Resurrection
“My poor boy,” Garry Randolph murmured, lowering the week-old edition of the Review-Journal his Las Vegas contact had sent.
The social scene reporter, although a bit gushy, had written vividly enough to paint him into the entire scene, especially since he’d glimpsed some of the players. Well, her especially, Temple Barr. Max’s Temple Barr.
He slapped the paper against the small glass-topped table on his hotel balcony. The vast ripples of Alpine meadows beyond it were too magnificent and generous to absorb a fit of pique.
Still, Max was a son to him. He wanted to witness his wedding, a happy ending to all those unhappy years since Max’s cousin Sean had exploded from an IRA pub bomb.
Even if Max had been here now, Garry wasn’t sure whether he’d show him this news from what had been his most recent home.

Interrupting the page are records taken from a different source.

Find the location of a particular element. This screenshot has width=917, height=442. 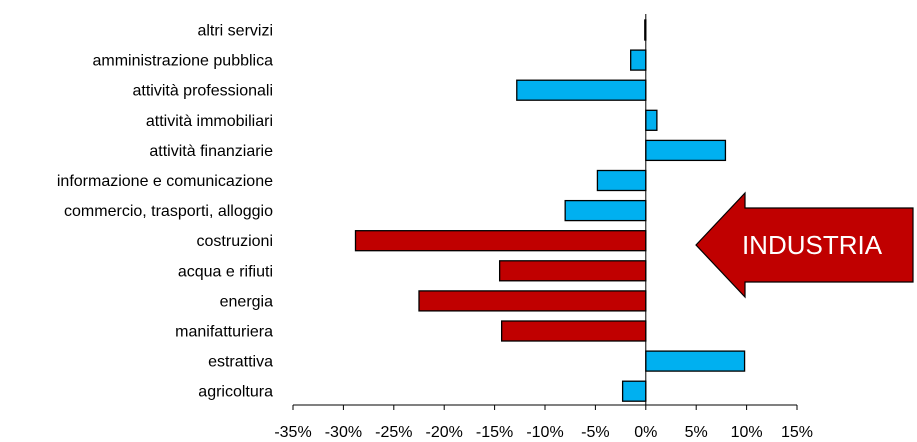

category-label-6: commercio, trasporti, alloggio is located at coordinates (168, 212).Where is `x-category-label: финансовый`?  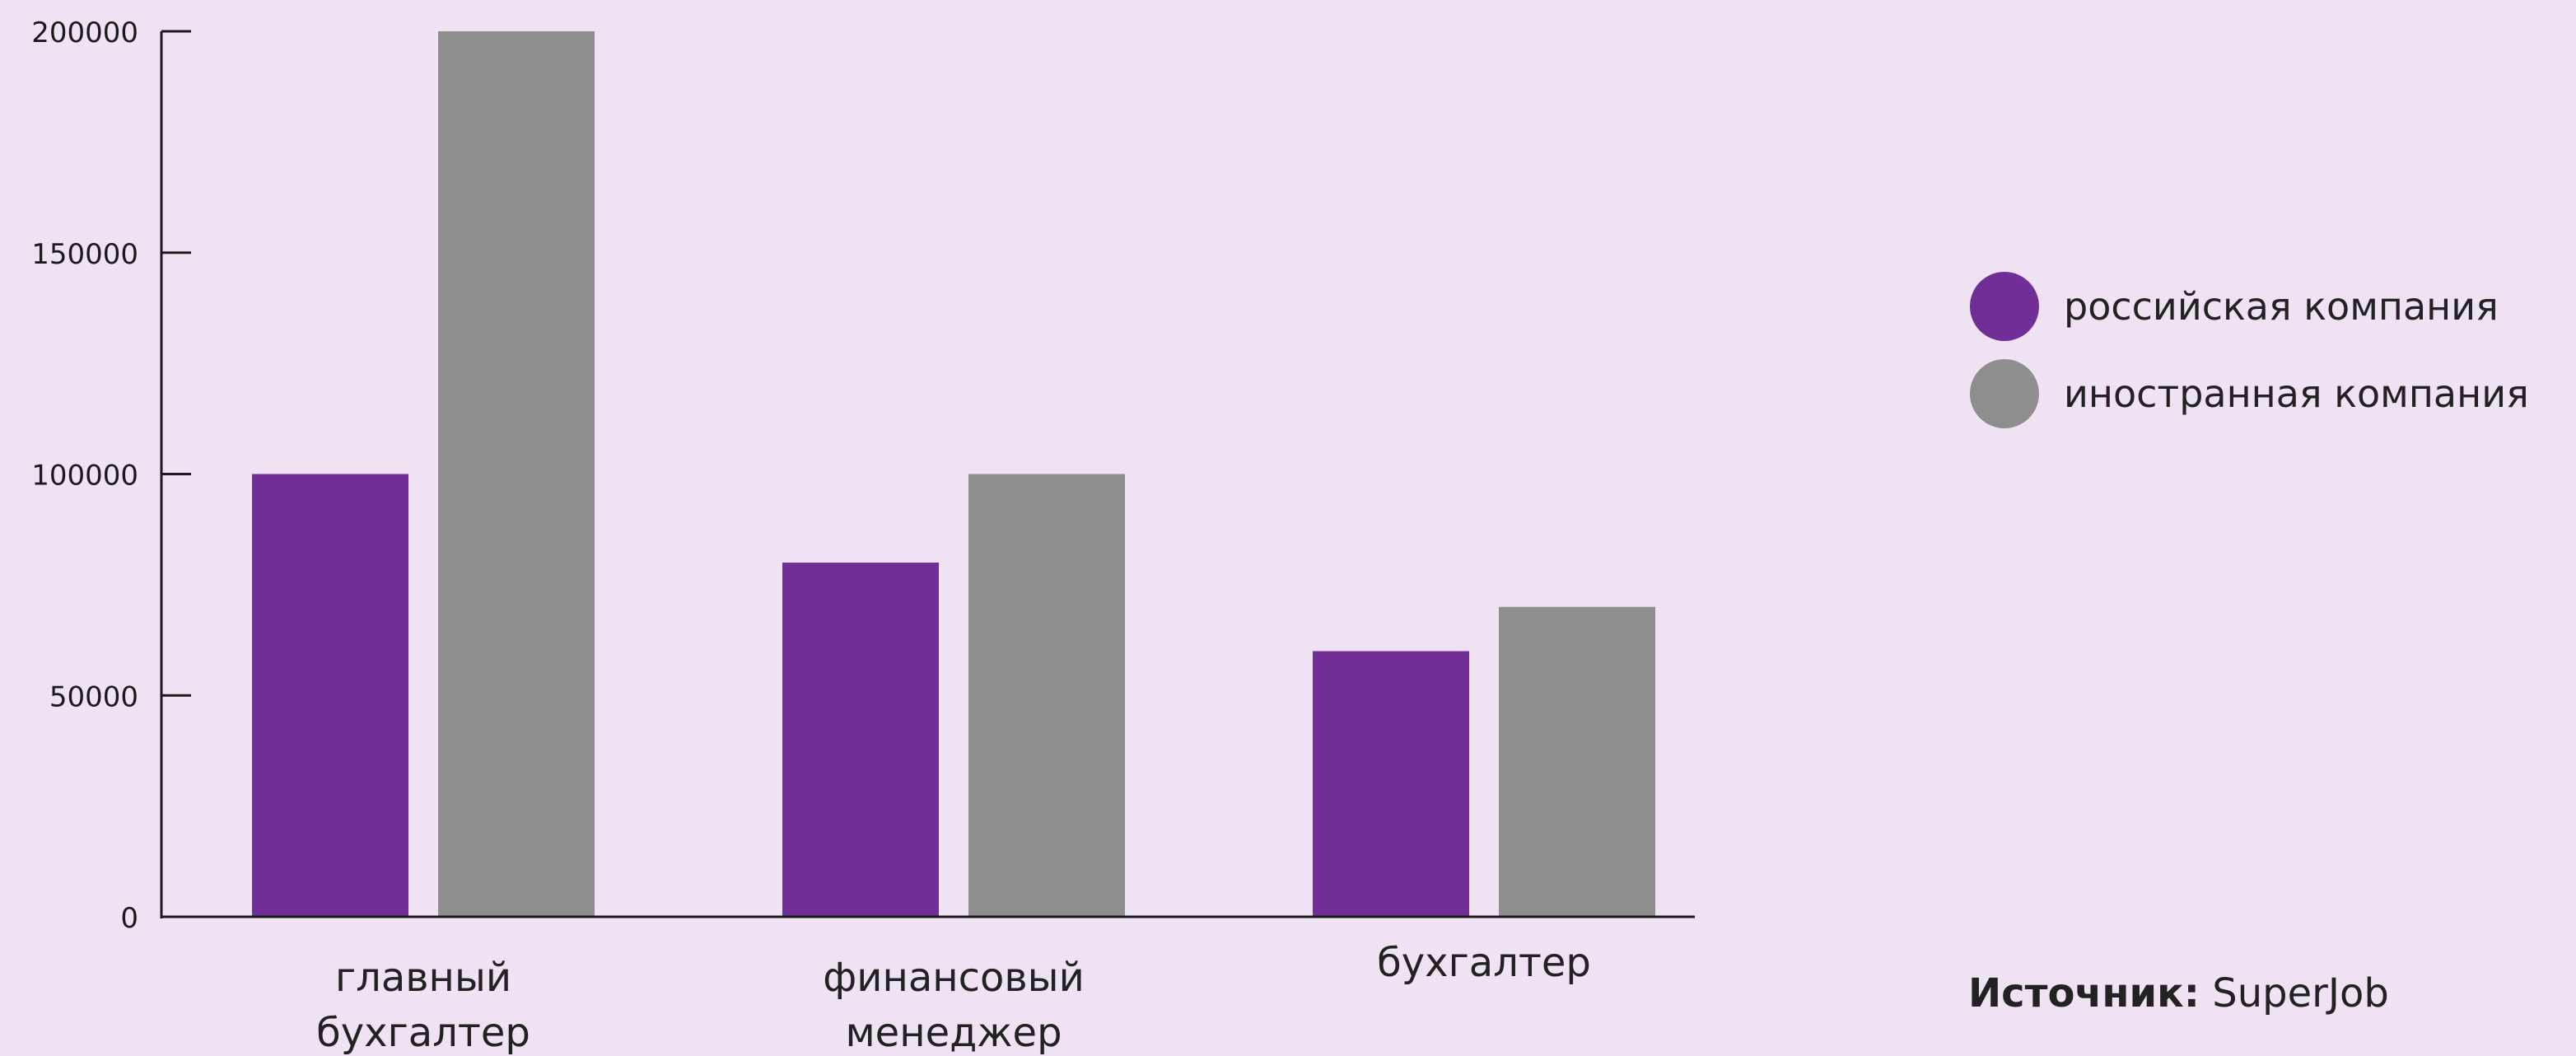
x-category-label: финансовый is located at coordinates (954, 978).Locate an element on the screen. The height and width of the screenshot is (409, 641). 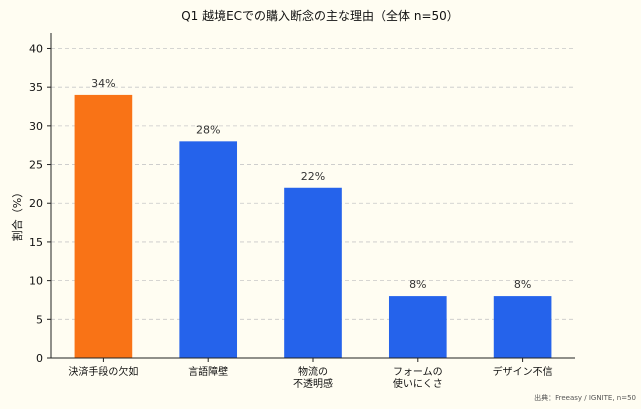
data-label: 22% is located at coordinates (313, 176).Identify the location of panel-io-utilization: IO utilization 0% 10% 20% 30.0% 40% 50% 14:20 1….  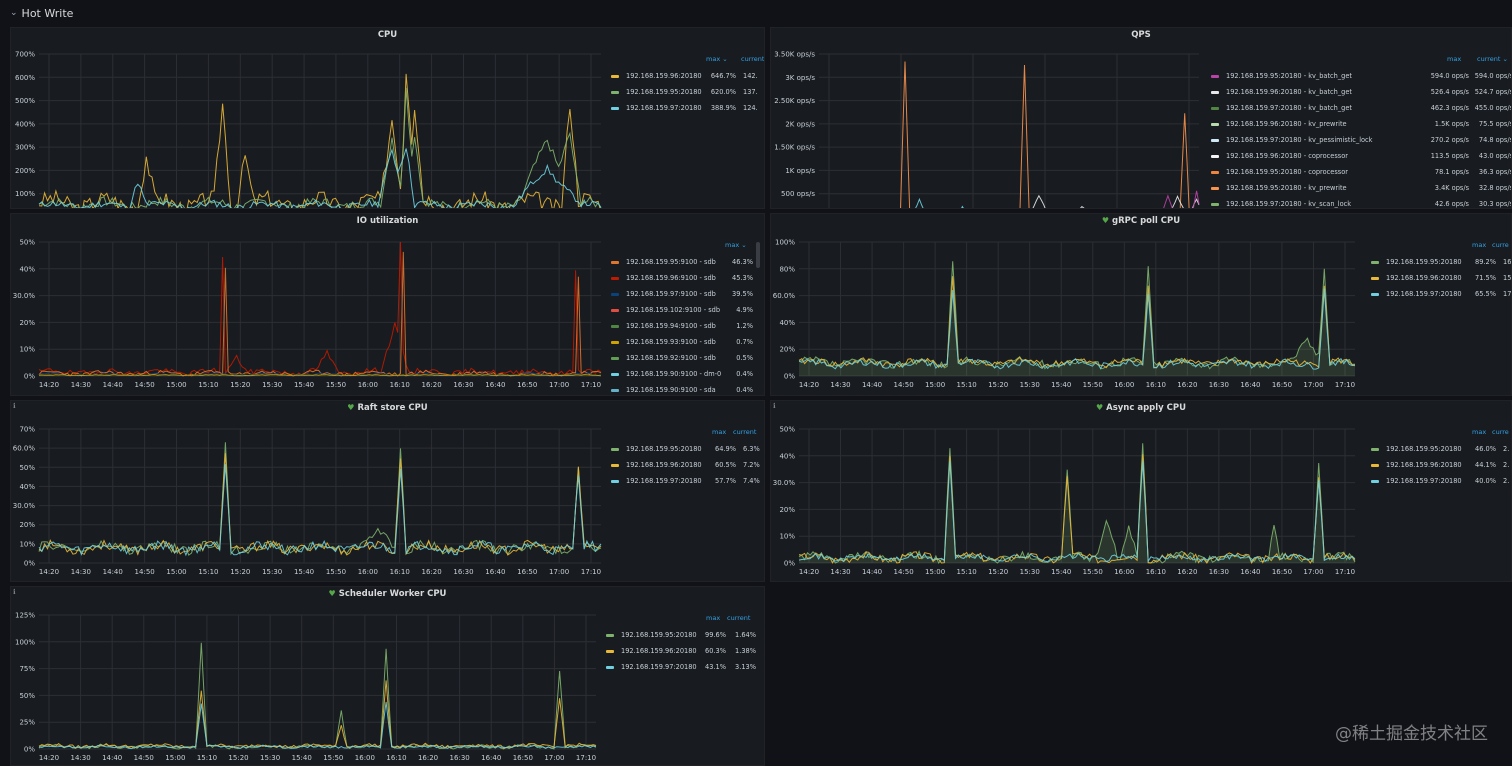
(388, 304).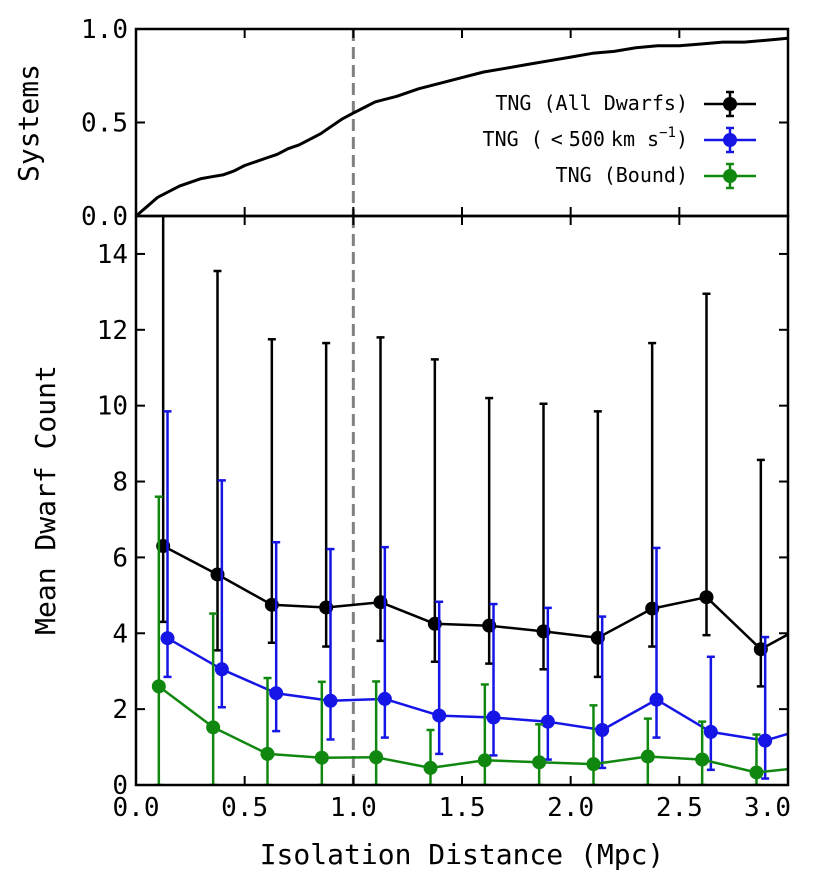 This screenshot has width=831, height=883. What do you see at coordinates (513, 139) in the screenshot?
I see `legend-fast-prefix: TNG (` at bounding box center [513, 139].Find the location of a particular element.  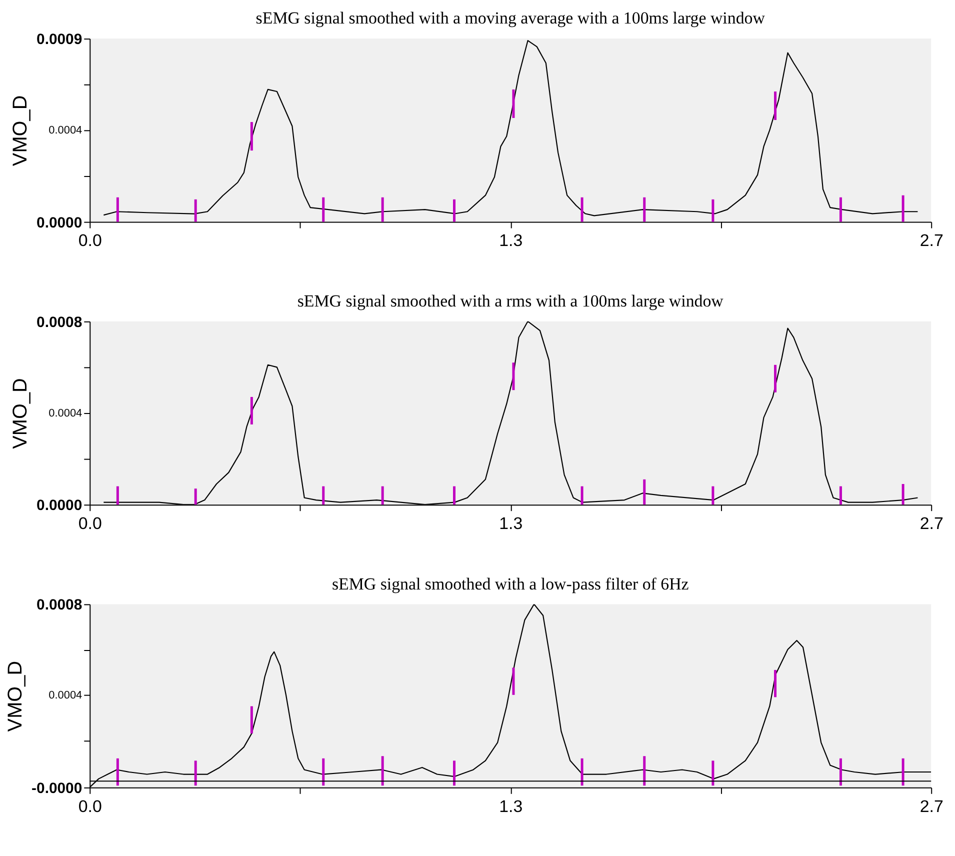

chart-title: sEMG signal smoothed with a low-pass filter of 6Hz is located at coordinates (511, 584).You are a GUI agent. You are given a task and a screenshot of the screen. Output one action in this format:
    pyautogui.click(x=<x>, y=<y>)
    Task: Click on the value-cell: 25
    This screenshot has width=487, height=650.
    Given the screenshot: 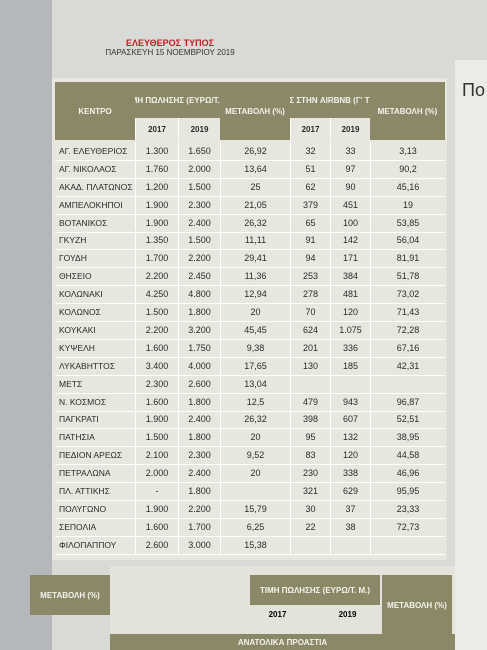 What is the action you would take?
    pyautogui.click(x=255, y=186)
    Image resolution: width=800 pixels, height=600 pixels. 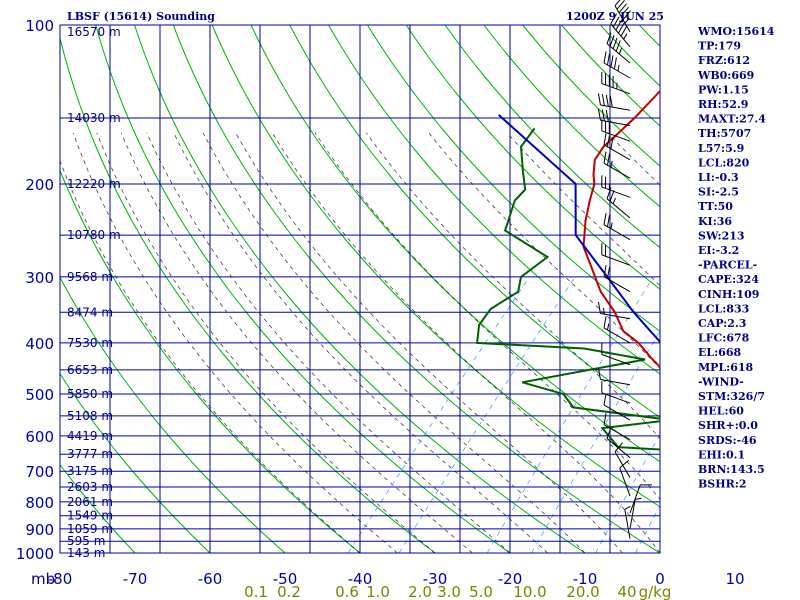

The boy’s body was compromised from the attempt to kill him even as he attempted to fake his death. His mind was . . . able, still quick and brilliant, but emptied of all its personal data, even the guilt of Sean’s death. That, at least, was a blessing. And his spirit was intact.
Garry grinned. And he could still disappear, like any good magician, as he’d learned from his mentor for both stage and spying purposes.
Damn! The magician once known as Gandolph the Great again slapped the folded paper to the glass tabletop as if trying to flatten a fly. Why had Max vanished, and that sleek lady psychiatrist with him?
Another attempt on his life in the Swiss clinic? Most likely. Why leave with her? Had she made the attempt and he’d taken her as hostage? But a man with his legs in casts was hardly able to take a hostage, even a female one. Even Max. Had she and her henchmen abducted Max? More likely.
Who would be her henchmen? Members of the rumored group of worldwide magicians, the Synth? Synthesis was an important concept in the kabbalah and ancient systems of magic and alchemy. Las Vegas had hosted a small, secret nest of Synth members, but—from what Max said when he infiltrated them in his own persona—they were petty plotters, more disgruntled unemployed magicians playing at conspiracy than any real force.
Or so Max had concluded. Had he miscalculated? Certainly someone had arranged for him to hit a wall at high speed at the nightclub called Neon Nightmare, the very pyramid-shaped building in which the Las Vegas chapter of the Synth met.
Pyramid. Another link to ancient magic systems. Perhaps he, Gandolph, should take these theatrical villains much more seriously. He was tired of returning to his old European spy grounds as Garry Randolph, calling in debts and trying to lay to rest Max’s ghosts, Sean and their personal femme fatale, the psychotic IRA operative Kathleen O’Connor, now finally at rest in an unmarked grave in Las Vegas.
What was happening now could create new ghosts, perhaps for Garry Randolph himself.
So far he’d followed the tried-and-true paths. In Switzerland, Ireland, and Las Vegas. But with Max missing, Gandolph the Great was coming out of retirement, albeit secretly.
It would need more than spy work to quickly find and save Max this time.
It would require a bit of that old black magic that Gandolph knew so well.